Analyse, Medizin, Immunität: Bio-Labore forschen weiter

Die Corona-Pandemie traf die Welt unvorbereitet. Nun ist es wichtig, Forschung zu Virus und möglichen Therapien schnell auszubauen und zu intensivieren. So erhielten drei Labore an der TU Berlin mit entsprechender Expertise eine Sondergenehmigung, um bestimmte Experimente durchzuführen, natürlich unter Einhaltung entsprechender Schutzmaßnahmen für die Mitarbeiter*innen. Das Labor für Medizinische Biotechnologie von Prof. Dr. Roland Lauster arbeitet gemeinsam mit dem Labor für Bioverfahrenstechnik von Prof. Dr. Peter Neubauer und der Charité – Universitätsmedizin Berlin an einem Test, um den Immunstatus der Bevölkerung zu ermitteln. Die Wissenschaftler*innen gehen davon aus, dass das Immunsystem vieler, wenn auch nicht aller Europäer eine gewisse Immunität gegen COVID-19 zeigt. Ihr Ziel ist ein Testsystem, das diesen Immunstatus ermittelt. Auch können die Bioverfahrenstechniker ihre Unterstützung bei der Produktion von Polymerasen in größerem Maßstab anbieten. Das sind Enzyme, die für die Corona-Tests notwendig sind. Die Wissenschaftler*innen sind bereits mit einer Berliner Firma in Kontakt und bereiten alles vor, falls die Hersteller selbst an ihre Grenzen stoßen.

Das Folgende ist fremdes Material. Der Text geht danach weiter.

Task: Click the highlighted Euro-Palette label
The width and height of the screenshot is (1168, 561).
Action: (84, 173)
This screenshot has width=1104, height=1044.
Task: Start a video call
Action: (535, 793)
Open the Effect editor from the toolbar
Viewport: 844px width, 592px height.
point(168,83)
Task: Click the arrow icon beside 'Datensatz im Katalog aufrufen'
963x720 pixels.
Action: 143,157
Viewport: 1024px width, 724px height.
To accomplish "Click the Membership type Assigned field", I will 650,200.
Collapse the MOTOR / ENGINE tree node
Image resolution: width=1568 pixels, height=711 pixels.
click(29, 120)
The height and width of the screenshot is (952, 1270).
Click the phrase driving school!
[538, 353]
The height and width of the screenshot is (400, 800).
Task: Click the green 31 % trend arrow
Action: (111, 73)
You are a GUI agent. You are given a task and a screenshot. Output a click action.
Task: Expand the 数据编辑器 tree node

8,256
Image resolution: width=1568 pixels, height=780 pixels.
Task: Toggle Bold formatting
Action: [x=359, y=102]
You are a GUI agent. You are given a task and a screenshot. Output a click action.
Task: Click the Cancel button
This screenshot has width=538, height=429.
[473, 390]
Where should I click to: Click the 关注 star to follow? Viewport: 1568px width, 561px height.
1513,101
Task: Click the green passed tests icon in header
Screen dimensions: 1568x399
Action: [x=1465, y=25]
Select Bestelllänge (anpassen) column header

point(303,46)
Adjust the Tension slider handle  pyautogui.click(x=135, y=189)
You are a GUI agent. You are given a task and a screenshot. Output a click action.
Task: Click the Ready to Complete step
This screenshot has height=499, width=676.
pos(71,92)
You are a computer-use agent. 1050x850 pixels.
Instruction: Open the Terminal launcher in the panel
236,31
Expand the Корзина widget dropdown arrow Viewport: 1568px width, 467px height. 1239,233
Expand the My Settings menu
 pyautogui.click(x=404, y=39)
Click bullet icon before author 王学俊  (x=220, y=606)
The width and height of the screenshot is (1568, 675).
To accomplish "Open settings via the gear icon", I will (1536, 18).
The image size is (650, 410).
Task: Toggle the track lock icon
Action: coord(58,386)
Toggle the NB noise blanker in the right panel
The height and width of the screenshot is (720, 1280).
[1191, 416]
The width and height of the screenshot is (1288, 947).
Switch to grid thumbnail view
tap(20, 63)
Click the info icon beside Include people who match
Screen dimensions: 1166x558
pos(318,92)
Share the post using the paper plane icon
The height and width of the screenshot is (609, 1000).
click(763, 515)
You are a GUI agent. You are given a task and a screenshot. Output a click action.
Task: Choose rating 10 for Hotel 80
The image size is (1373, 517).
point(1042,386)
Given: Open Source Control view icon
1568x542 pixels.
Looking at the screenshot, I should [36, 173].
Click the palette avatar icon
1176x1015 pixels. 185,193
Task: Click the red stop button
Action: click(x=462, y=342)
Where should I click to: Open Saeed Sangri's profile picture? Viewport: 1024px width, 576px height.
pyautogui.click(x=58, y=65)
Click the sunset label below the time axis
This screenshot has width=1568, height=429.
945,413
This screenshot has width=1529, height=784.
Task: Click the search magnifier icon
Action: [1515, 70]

Das Labor für Bioanalytik von Prof. Dr. Juri Rappsilber will die Struktur viraler Proteine aufklären. Sie versuchen zudem, Bindungspartner für die verschiedenen Proteine des Virus aufzufinden, die damit Grundlage für die Medikamentenherstellung sein könnten. Auch das Robert-Koch-Institut ist involviert.